Her sister, Miss Watson, a tolerable slim old maid, with goggles on,
had just come to live with her, and took a set at me now with a
spelling-book. She worked me middling hard for about an hour, and then the
widow made her ease up. I couldn't stood it much longer. Then for an hour
it was deadly dull, and I was fidgety. Miss Watson would say, "Don't put
your feet up there, Huckleberry;" and "Don't scrunch up like that,
Huckleberry-set up straight;" and pretty soon she would say, "Don't gap
and stretch like that, Huckleberry-why don't you try to behave?" Then she
told me all about the bad place, and I said I wished I was there. She got
mad then, but I didn't mean no harm. All I wanted was to go somewheres;
all I wanted was a change, I warn't particular. She said it was wicked to
say what I said; said she wouldn't say it for the whole world; she was
going to live so as to go to the good place. Well, I couldn't see no
advantage in going where she was going, so I made up my mind I wouldn't
try for it. But I never said so, because it would only make trouble, and
wouldn't do no good.
Now she had got a start, and she went on and told me all about the good
place. She said all a body would have to do there was to go around all day
long with a harp and sing, forever and ever. So I didn't think much of it.

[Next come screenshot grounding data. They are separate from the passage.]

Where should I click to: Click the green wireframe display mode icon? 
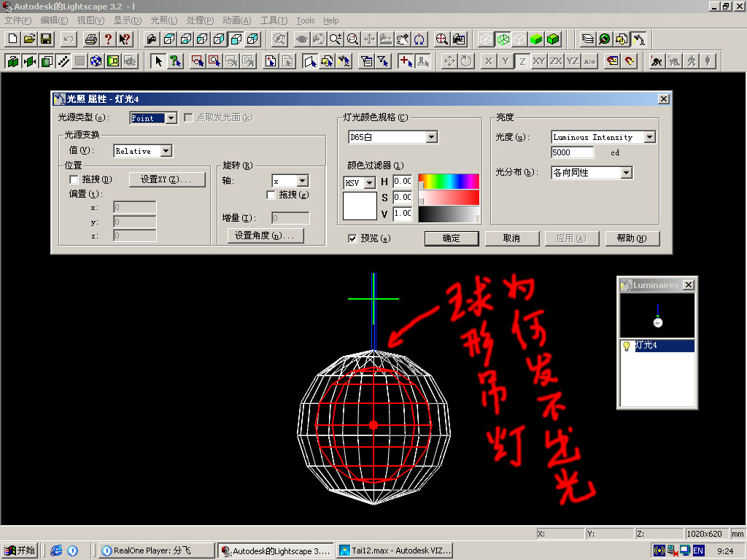(502, 39)
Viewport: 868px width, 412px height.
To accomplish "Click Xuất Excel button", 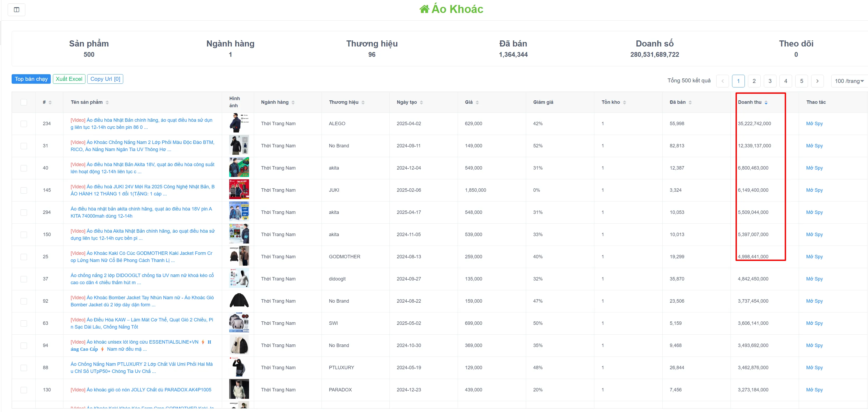I will click(69, 79).
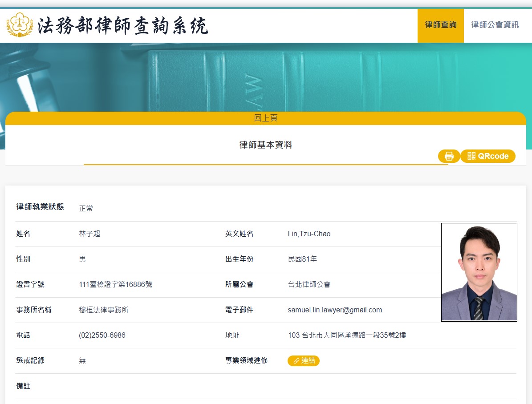The height and width of the screenshot is (404, 532).
Task: Click the bar association 台北律師公會
Action: coord(309,285)
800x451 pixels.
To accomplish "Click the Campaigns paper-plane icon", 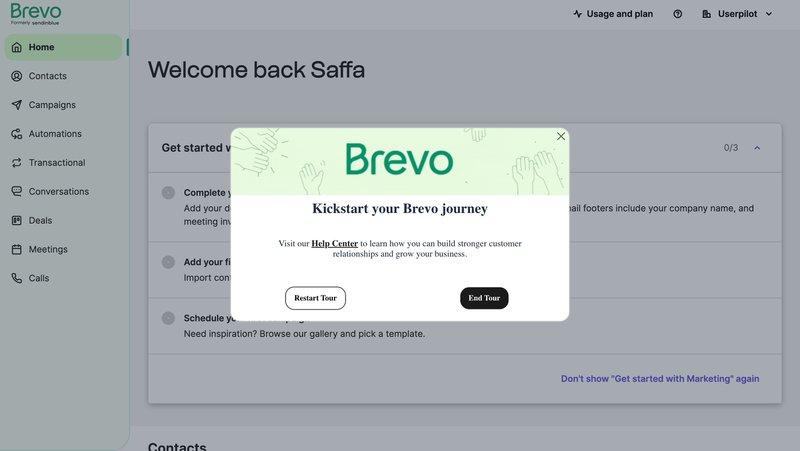I will click(x=17, y=105).
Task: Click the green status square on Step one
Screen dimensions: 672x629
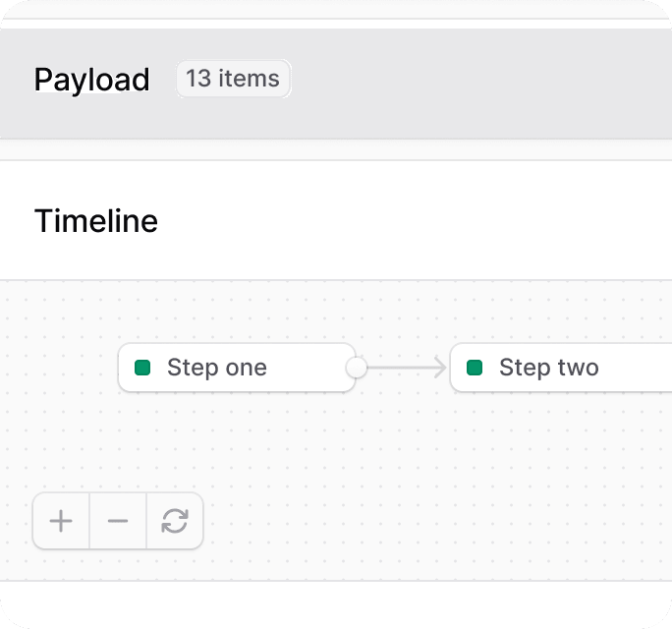Action: pos(142,368)
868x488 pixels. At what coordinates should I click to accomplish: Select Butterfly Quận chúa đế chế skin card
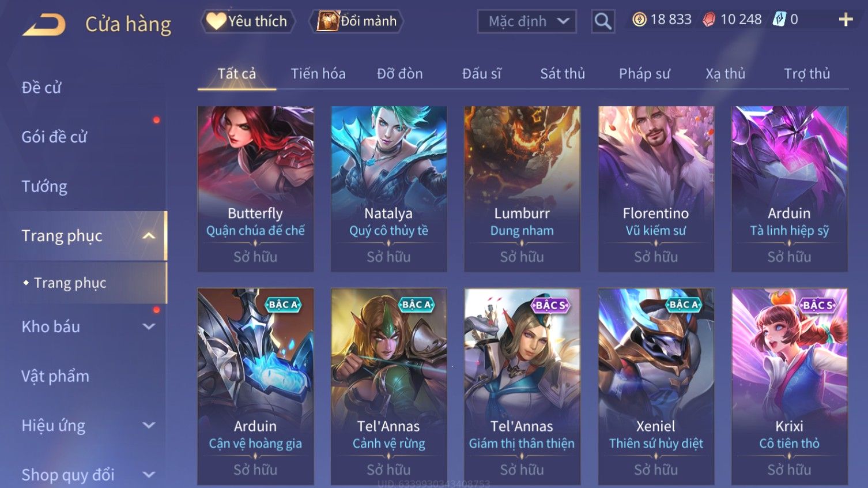pyautogui.click(x=255, y=189)
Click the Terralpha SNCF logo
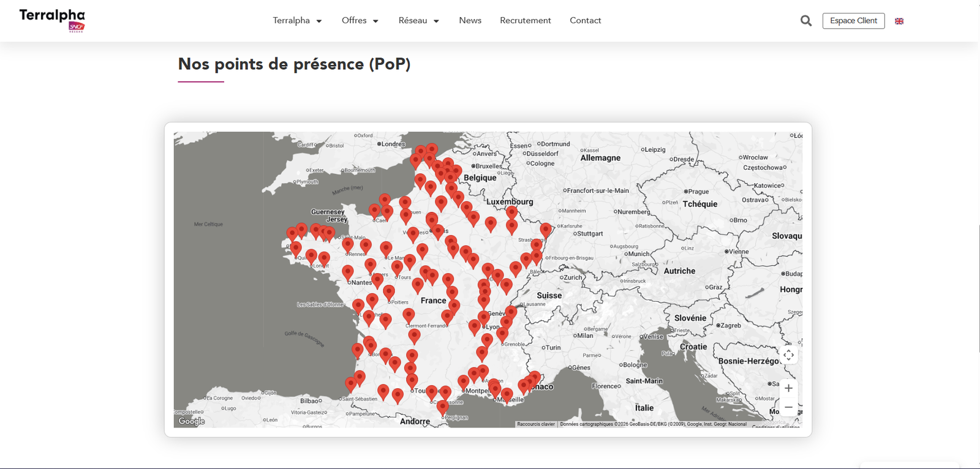This screenshot has width=980, height=469. (52, 20)
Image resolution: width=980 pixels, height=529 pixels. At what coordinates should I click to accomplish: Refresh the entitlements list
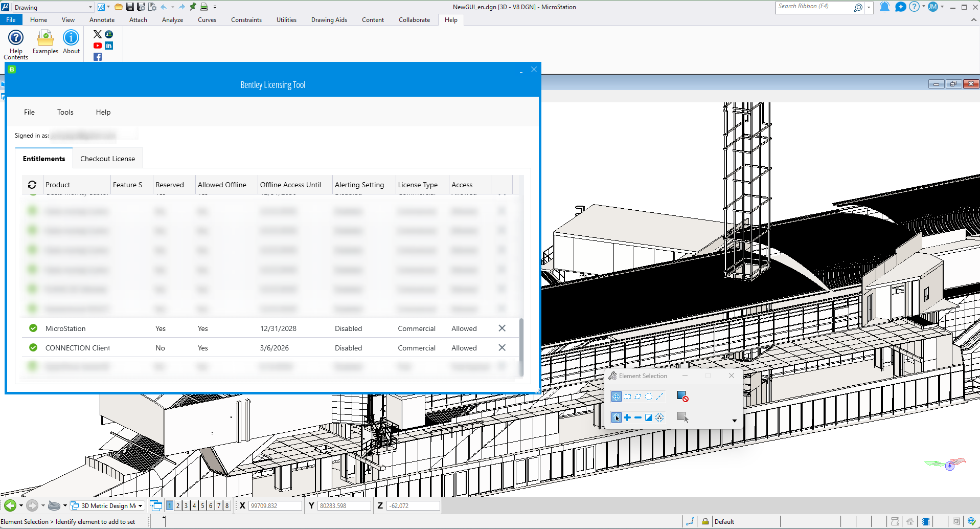[x=32, y=185]
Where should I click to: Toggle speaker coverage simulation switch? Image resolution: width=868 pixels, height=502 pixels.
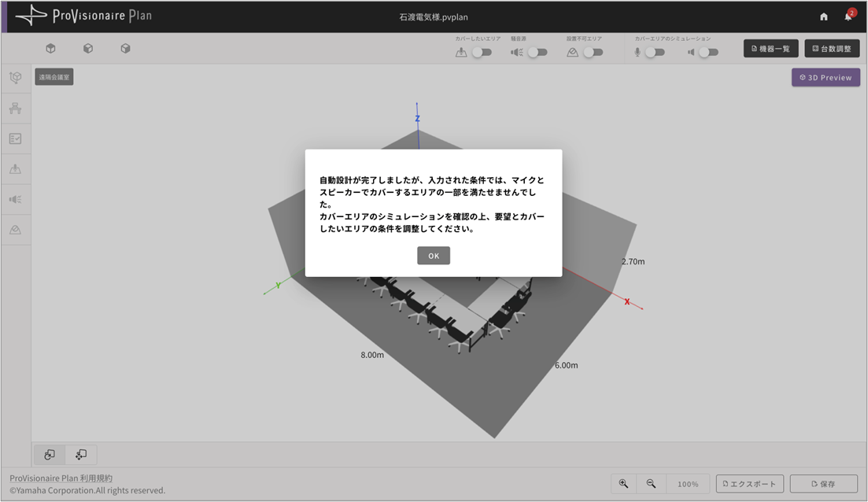tap(708, 53)
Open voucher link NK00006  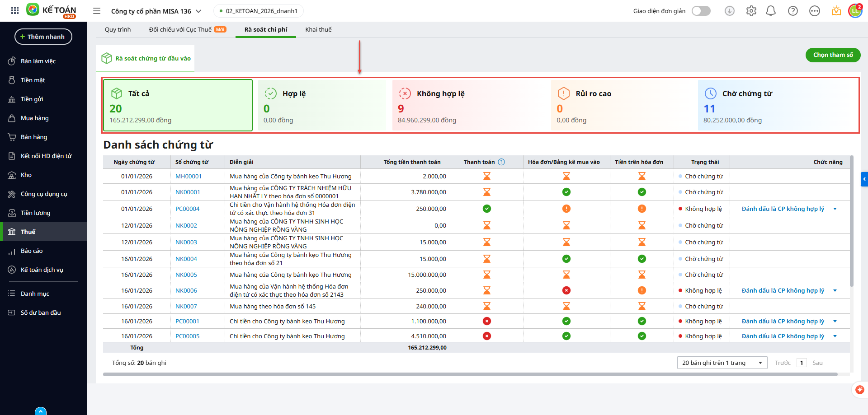[186, 290]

But I never said so. I asked her if she reckoned Tom Sawyer would go
there, and she said not by a considerable sight. I was glad about that,
because I wanted him and me to be together.
Miss Watson she kept pecking at me, and it got tiresome and lonesome.
By and by they fetched the niggers in and had prayers, and then everybody
was off to bed. I went up to my room with a piece of candle, and put it on
the table. Then I set down in a chair by the window and tried to think of
something cheerful, but it warn't no use. I felt so lonesome I most wished
I was dead. The stars were shining, and the leaves rustled in the woods
ever so mournful; and I heard an owl, away off, who-whooing about somebody
that was dead, and a whippowill and a dog crying about somebody that was
going to die; and the wind was trying to whisper something to me, and I
couldn't make out what it was, and so it made the cold shivers run over
me. Then away out in the woods I heard that kind of a sound that a ghost
makes when it wants to tell about something that's on its mind and can't
make itself understood, and so can't rest easy in its grave, and has to go
about that way every night grieving. I got so down-hearted and scared I
did wish I had some company. Pretty soon a spider went crawling up my
shoulder, and I flipped it off and it lit in the candle; and before I
could budge it was all shriveled up. I didn't need anybody to tell me that
that was an awful bad sign and would fetch me some bad luck, so I was
scared and most shook the clothes off of me. I got up and turned around in
my tracks three times and crossed my breast every time; and then I tied up
a little lock of my hair with a thread to keep witches away. But I hadn't
no confidence. You do that when you've lost a horseshoe that you've found,
instead of nailing it up over the door, but I hadn't ever heard anybody
say it was any way to keep off bad luck when you'd killed a spider.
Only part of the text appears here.